President Trump has disrupted this traditional account of Article II. Rather than serving as a “unitary” executive, Trump is something of a “solitary executive,” who is increasingly isolated within his own administration. This dynamic has manifested itself in two ways. First, the President often makes public statements (usually on Twitter) that conflict with positions his administration takes in court pleadings, Federal Register notices, or press releases. I refer to this phenomenon as presidential dissonance. Second, members of the government have publicly distanced themselves from several of the President’s impromptu missives. Call it presidential isolation. As President Trump continues to isolate himself from his own cabinet, this executive branch can only grind to a painful halt.
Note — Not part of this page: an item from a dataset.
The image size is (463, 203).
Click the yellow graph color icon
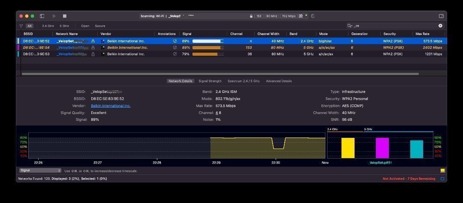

When the president speaks for the nation, he speaks with one voice as the “sole organ” of the United States government. This oft-cited dictum from United States v. Curtiss-Wright Export Corp., originally voiced by Representative John Marshall in 1800, is seldom taken literally. Historically, courts listen to the “sole organ” speak through the form of general policy statements issued by an executive branch agency, or developed by the Justice Department during the course of litigation. However, in the Trump presidency, courts have looked directly to the President to ascertain the position of the executive branch. Inevitably, this has created conflicts, which have irreparably stalled his agenda.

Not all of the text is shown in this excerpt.